Shirley Temple, the curly-haired US child star who put smiles on the faces of Depression-era moviegoers, has died.

She was 85.

Publicist Cheryl Kagan says Temple, known in private life as Shirley Temple Black, died surrounded by family at her home near San Francisco.

A talented singer, dancer and actress, Shirley Temple was America’s top box-office draw from 1935 – the year she turned 7 – until 1938.

Shirley Temple started performing in films at three years of age.

AAP

Shirley Temple (right) with Beryl Mercer in the 1939 production of The Little Princess. Credit: AAP

She was credited with helping save 20th Century Fox from bankruptcy with films such as Curly Top and The Littlest Rebel.

Temple blossomed into a pretty young woman, but audiences lost interest, and she retired from films at 21.

She raised a family and later became active in politics and held diplomatic posts in Republican administrations, including ambassador to Czechoslovakia during the collapse of communism in 1989.

“I have one piece of advice for those of you who want to receive the lifetime achievement award: start early,” she quipped in 2006 as she was honoured by the Screen Actors Guild.

But she also said that evening that her greatest roles were as wife, mother and grandmother. “There’s nothing like real love. Nothing.” Her husband of more than 50 years, Charles Black, had died just a few months earlier.

Temple’s singing and tap-dancing in the 1934 feature Stand Up and Cheer! first gained her wide notice. Also in 1934, Temple starred in Bright Eyes, where she introduced the song On The Good Ship Lollipop.

She became a nationwide sensation. Mothers dressed their little girls like her, and a line of dolls was launched that are now highly sought-after collectables. Her immense popularity prompted President Franklin D. Roosevelt to say that “as long as our country has Shirley Temple, we will be all right”.

Getty Images

Shirley Temple with controversial FBI boss J Edgar Hoover, pictured in 1937. Credit: Getty Images

She won a special Academy Award in early 1935 for her “outstanding contribution to screen entertainment” in the previous year.

“She is a legacy of a different time in motion pictures. She caught the imagination of the entire country in a way that no one had before,” actor Martin Landau said when the two were honoured at the Academy Awards in 1998.

Although by the early 1960s she was retired from the entertainment industry, her interest in politics soon brought her back into the spotlight.

She made an unsuccessful bid as a Republican candidate for Congress in 1967. President Richard Nixon appointed her as a member of the US delegation to the United Nations General Assembly. In the 1970s, she was US ambassador to Ghana and later US chief of protocol.

She then served as ambassador to Czechoslovakia during the administration of the first President Bush. A few months after she arrived in Prague in mid-1989, communist rule was overthrown in Czechoslovakia as the Iron Curtain collapsed across Eastern Europe.

 

Born in Santa Monica to an accountant and his wife, Temple was little more than three years old when she made her film debut in 1932 in a series of shorts called the Baby Burlesks.
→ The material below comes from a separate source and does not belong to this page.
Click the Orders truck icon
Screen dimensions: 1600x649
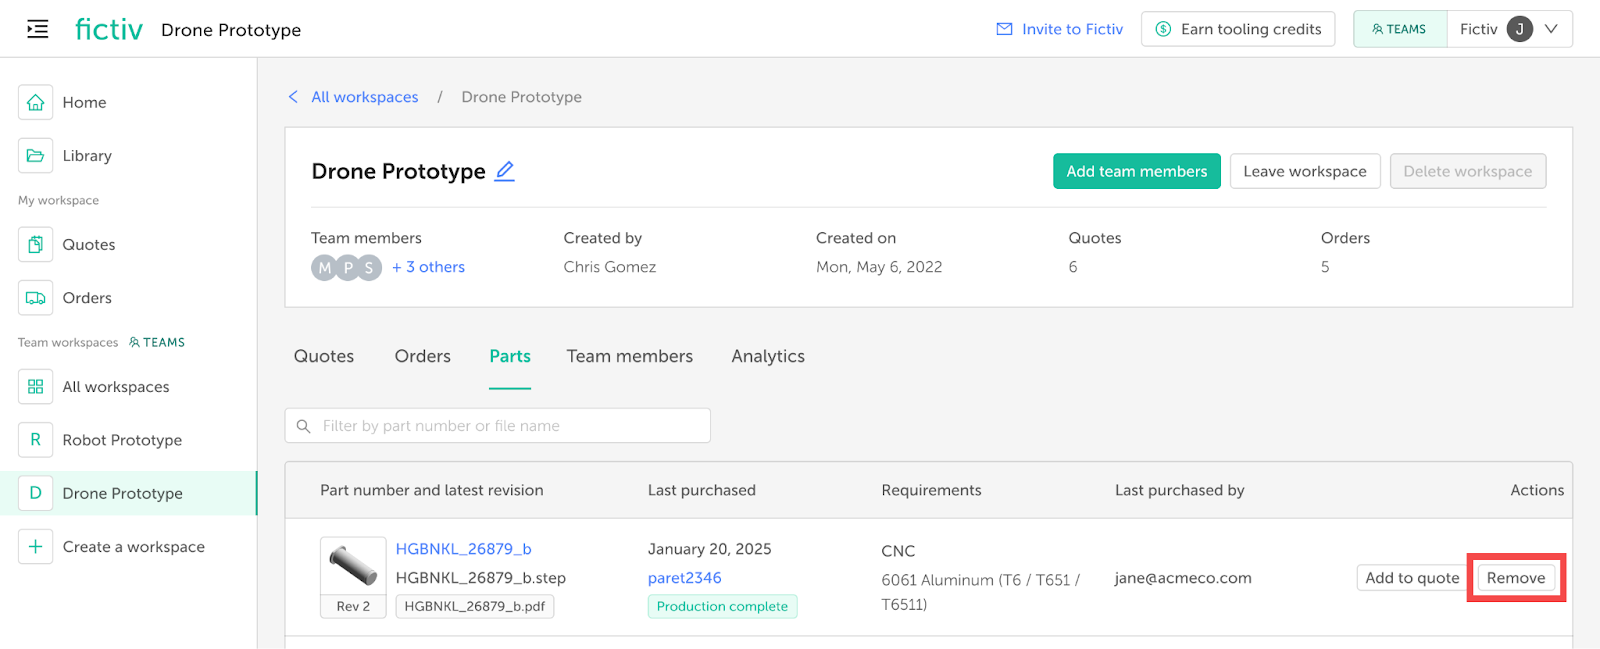(x=35, y=298)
She had married Army Air Corps private John Agar in 1945. They had a daughter, Susan, in 1948, but she filed for divorce the following year.

She married Black in 1950, and they had two more children, Lori and Charles. That marriage lasted until his death in 2005 at age 86.

In 1972, she underwent successful surgery for breast cancer. She issued a statement urging other women to get checked by their doctors and vowed, “I have much more to accomplish before I am through.”